From the consumer point of view, the biggest advantage would be in terms of a reduction in the overall tax burden on goods. Introduction of GST will make Indian products competitive in the domestic and international markets. Studies show that this would have a boosting impact on economic growth. Last but not the least, this tax, because of its transparent and selfpolicing character, would be easier to administer.
Unfolding the pages of history, the idea of national GST in India was first mooted by Kelkar Committee in the year 2004. The Committee recommended national GST. The first announcement for the introduction of GST was made in Budget Speech on 28th April, 2006 by the then Finance Minister, P. Chidambaram. The proposed target date to introduce nationwide GST was 1st April, 2010. The Empowered Committee of State Finance Ministers (EC) which had formulated the design of State VAT was requested to come up with a roadmap and structure for the GST.
Joint Working Groups of officials having representatives of the States as well as the Centre were set up to examine various aspects of the GST and draw up reports specifically on exemptions and thresholds, taxation of services and taxation of inter-State supplies. Based on discussions within and between it and the Central Government, the EC released its First Discussion Paper (FDP) on GST in November, 2009. This spells out the features of the proposed GST and has formed the basis for discussion between the Centre and the States so far.

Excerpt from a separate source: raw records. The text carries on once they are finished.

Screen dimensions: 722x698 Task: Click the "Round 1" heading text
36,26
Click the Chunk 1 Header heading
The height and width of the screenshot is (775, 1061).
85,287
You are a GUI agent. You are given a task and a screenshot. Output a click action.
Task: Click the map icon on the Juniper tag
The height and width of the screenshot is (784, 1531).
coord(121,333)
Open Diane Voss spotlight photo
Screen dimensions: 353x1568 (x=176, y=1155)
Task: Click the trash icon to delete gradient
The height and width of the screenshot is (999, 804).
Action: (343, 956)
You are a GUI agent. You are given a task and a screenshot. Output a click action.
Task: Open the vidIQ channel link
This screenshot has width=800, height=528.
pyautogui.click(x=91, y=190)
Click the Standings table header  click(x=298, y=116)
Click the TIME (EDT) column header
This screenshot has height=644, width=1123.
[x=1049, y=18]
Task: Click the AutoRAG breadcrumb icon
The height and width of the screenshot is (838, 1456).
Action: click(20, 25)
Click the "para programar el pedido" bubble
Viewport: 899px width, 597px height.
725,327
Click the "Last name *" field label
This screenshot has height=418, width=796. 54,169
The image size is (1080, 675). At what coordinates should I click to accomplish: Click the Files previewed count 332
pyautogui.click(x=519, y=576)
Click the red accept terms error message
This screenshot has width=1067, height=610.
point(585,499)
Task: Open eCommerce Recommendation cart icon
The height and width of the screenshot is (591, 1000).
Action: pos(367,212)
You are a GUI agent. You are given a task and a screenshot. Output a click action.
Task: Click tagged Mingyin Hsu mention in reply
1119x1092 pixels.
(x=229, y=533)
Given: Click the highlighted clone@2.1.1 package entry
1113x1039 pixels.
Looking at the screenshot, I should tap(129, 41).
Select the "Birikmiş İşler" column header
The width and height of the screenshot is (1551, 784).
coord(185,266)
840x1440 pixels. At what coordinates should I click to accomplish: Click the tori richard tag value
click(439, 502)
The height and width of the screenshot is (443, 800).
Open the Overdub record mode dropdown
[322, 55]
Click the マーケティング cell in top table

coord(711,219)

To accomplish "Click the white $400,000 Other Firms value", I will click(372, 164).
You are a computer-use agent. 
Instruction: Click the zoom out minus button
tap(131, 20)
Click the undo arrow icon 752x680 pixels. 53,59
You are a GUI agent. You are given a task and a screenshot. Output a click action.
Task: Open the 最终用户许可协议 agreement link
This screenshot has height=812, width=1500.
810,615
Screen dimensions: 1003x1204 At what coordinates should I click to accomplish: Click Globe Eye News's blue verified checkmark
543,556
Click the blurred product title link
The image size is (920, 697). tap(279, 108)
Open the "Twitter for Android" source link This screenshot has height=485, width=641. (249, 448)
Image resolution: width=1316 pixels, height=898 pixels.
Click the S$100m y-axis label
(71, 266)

The Constitution of India was amended from 16th of September,2016 to make provision for the introduction of GST. By this amendments in the Constitution both the Centre and the States shall have concurrent power to levy and collect the GST on both goods and services.
RELEVANT ACTS PASSED BY THE PARLIAMENT AND STATES
Roll out date for GST was fixed at 1st July, 2017. Following are Acts under GST which were passed and received the President’s assent on 12th April, 2017-
- (1) The Central Goods and Service Tax Act, 2017(CGST),
- (2) The Integrated Goods and Service Tax Act, 2017(IGST),
- (3) The Union Territory Goods and Service Tax Act, 2017(UTGST),
- (4) The Goods and Service Tax(Compensation to States) Act, 2017(Compensation Cess).
The implementation of GST will help create a common Indian market and reduce the cascading effect of tax on the cost of goods and services. It will impact tax structure, tax incidence, tax computation, credit utilization and reporting, leading to a complete overhaul of the current indirect tax system. Thus we are hoping it comes into existence as soon as possible.